この季節が好きで、寒晴れの日はなおさら好きだ。
洗濯物を干しにベランダに出る。
サングラスが欲しくなるほどの眩しい光とピリッと刺すような冷たい空気。
清浄を感じる。
洗濯物を干す手を少し休めて、その清浄さを身体中で受け止めるべく深呼吸をする。素敵だ、私は生きている。
昨日、20数年前からお付き合いのあった大先輩が亡くなったという知らせを受けた。
文学に精通してらして、作家と読者あるいは作家と作家志望を繋げるという活動を長年やってらした女性で、私はその方のおかげでいろんな方と知り合いになり、さまざまなことを教わった。
数年前に股関節を骨折されてからほぼ寝たきりになったということは知っていたが、その後数年間の介護生活の末、最終的に誤嚥性肺炎で亡くなられたとのことだった。

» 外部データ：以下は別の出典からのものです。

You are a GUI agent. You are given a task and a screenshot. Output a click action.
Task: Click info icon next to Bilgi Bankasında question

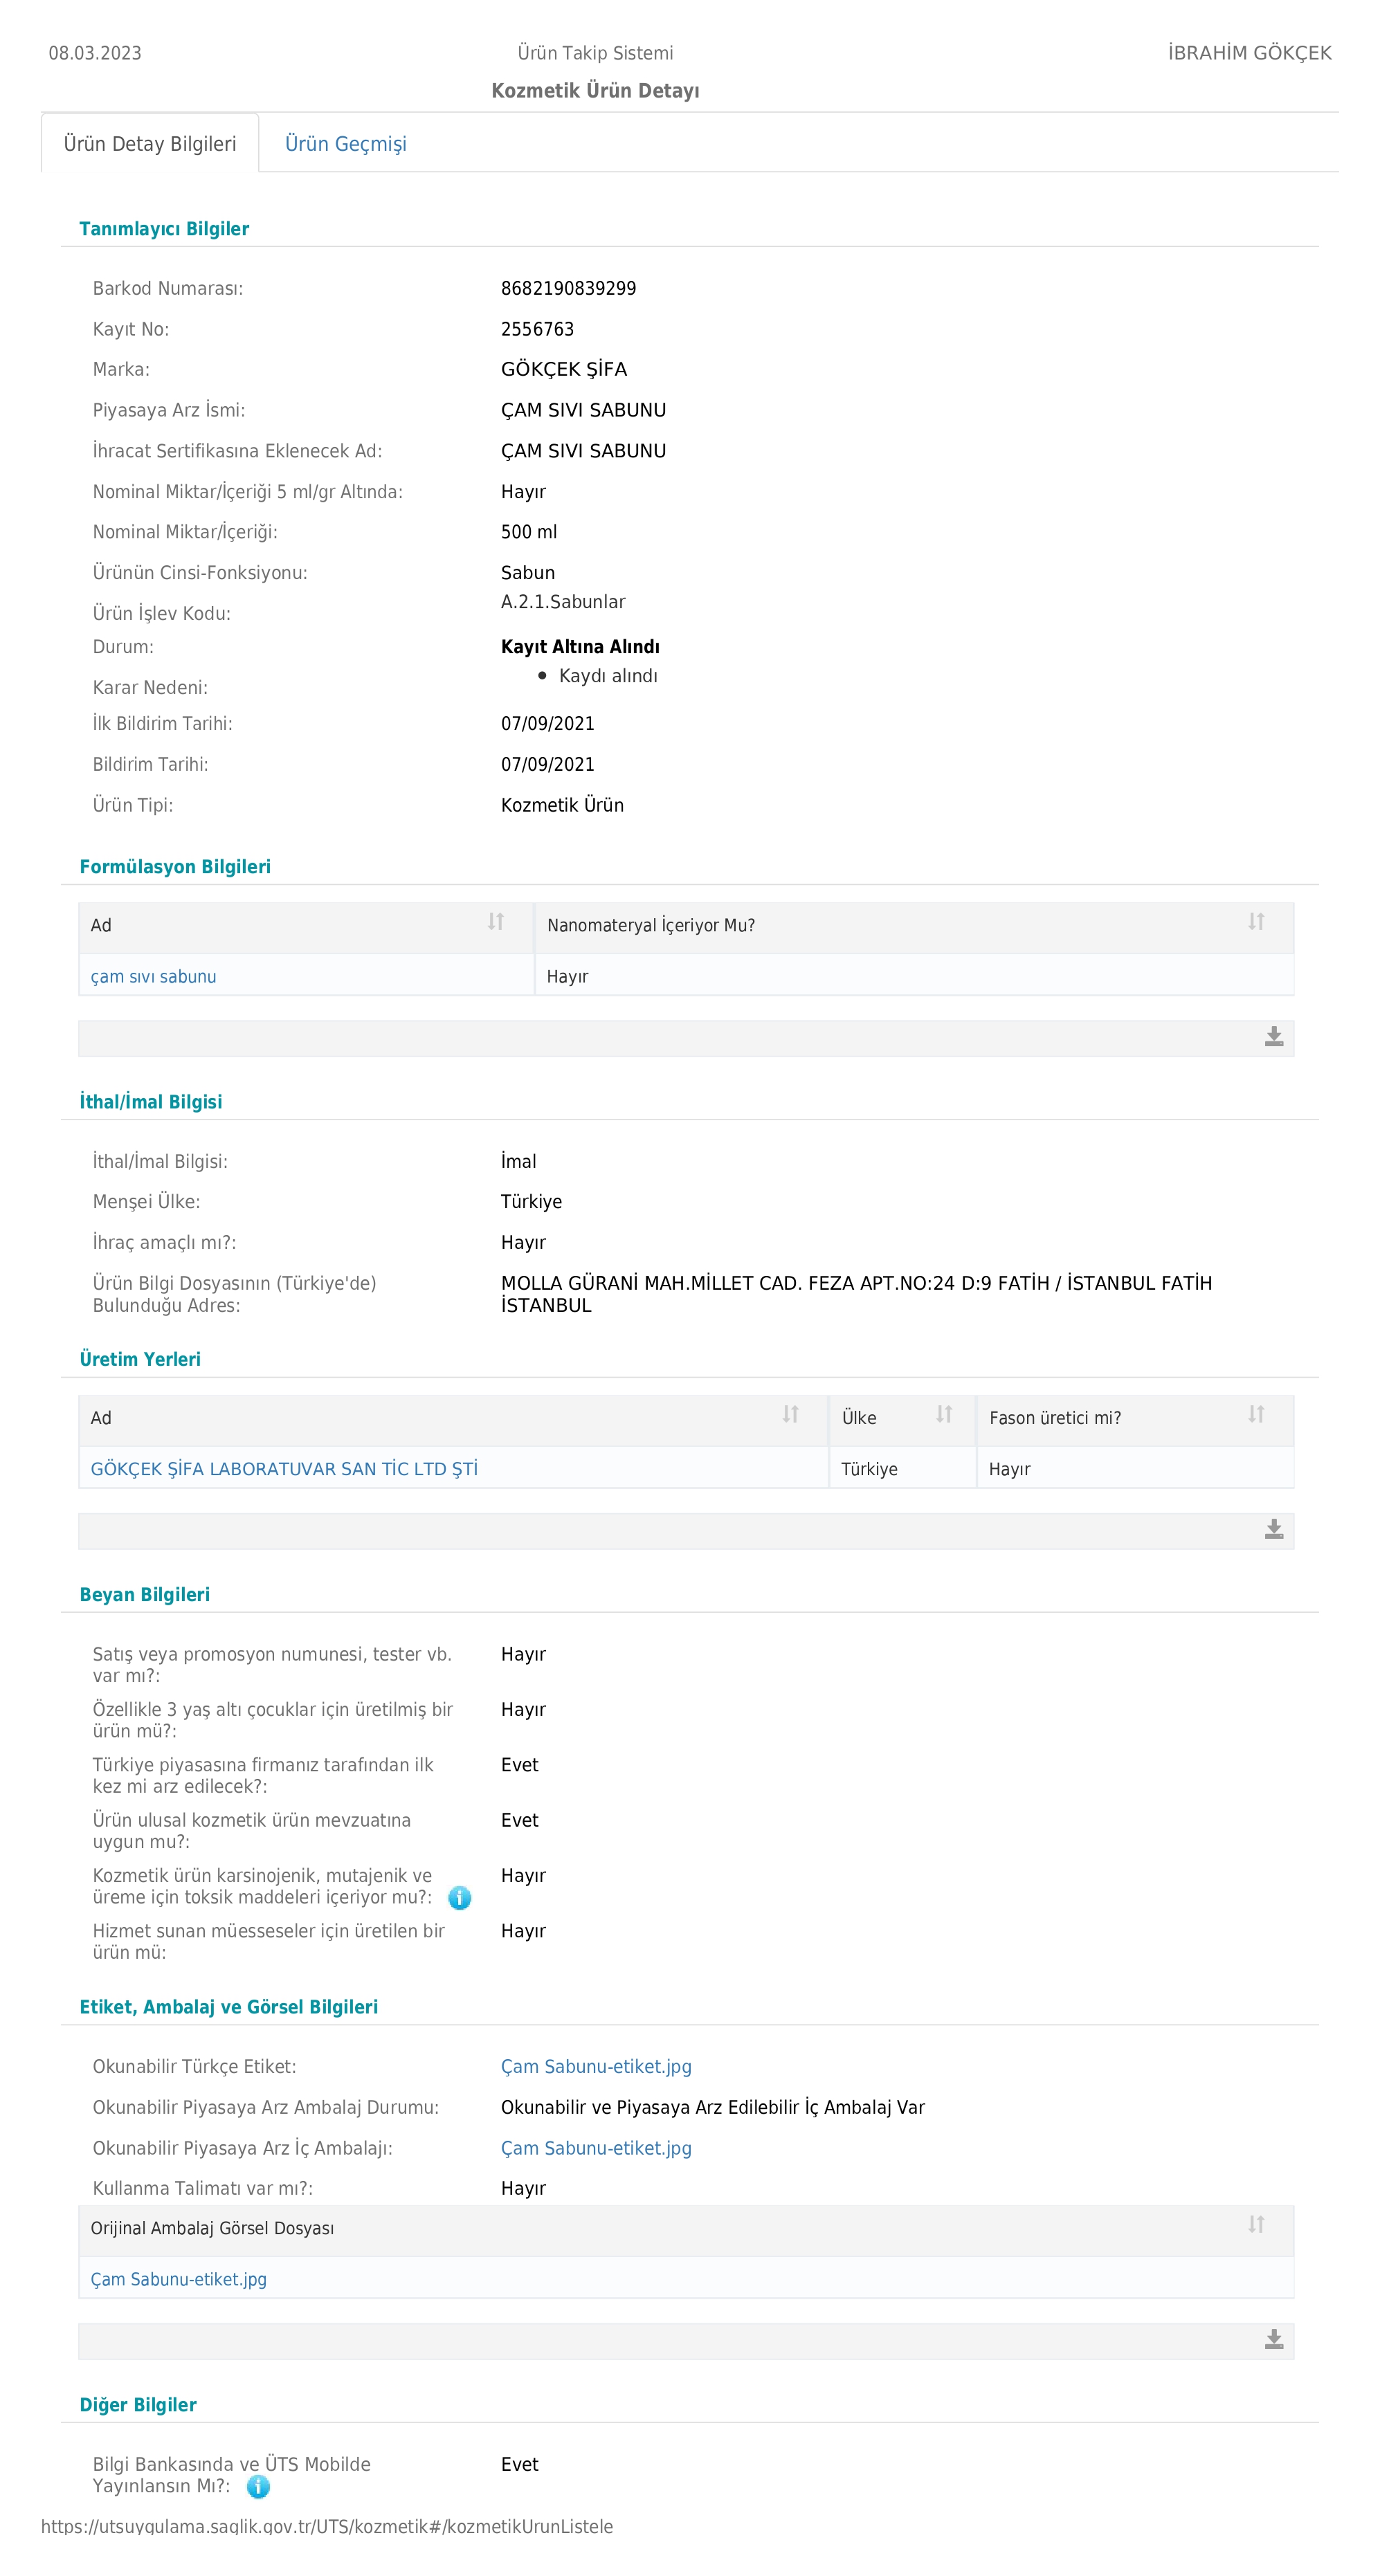point(258,2486)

いろいろお世話になったのに、どうして私は彼女が一番苦しい時に何もお手伝いができなかったのかが悔やまれる。
私の家から徒歩10分くらいのところに住んでらして、お元気な時は通りをご主人と仲良く歩いてらっしゃるところや、ライブハウスの片隅でお酒を飲んでらっしゃるところによく出くわしていた。
私はそんな姿を最近見かけなくなっていたことに何の疑問を感じずにいた。
自分のことで精一杯だったのだと思う。
「ありがとうございました」の一言も言えずじまいだった。
寒晴れの空の下、心の中で「ありがとうございました」と言った。
『あんたさ、今頃何言ってんのよ』と叱られそうだが…
最期は、彼女が好きだった本の一節をご主人が読み上げて旅立ったらしい。
彼女は何の本が好きだったのか、それさえ私は思い出せないでいる。
生きてる人間は生きる義務がある。
悲しくても寂しくても、それは義務なのだ。
洗濯物を干し終わる。
私のいち日が、彼女が味わえなかった1月17日という日が始まる。
*
口角炎が痛い。
そんなことしか思い浮かばない1月17日の私であるが、
長いよ、これから。
まだまだ私の人生はは続くのよね。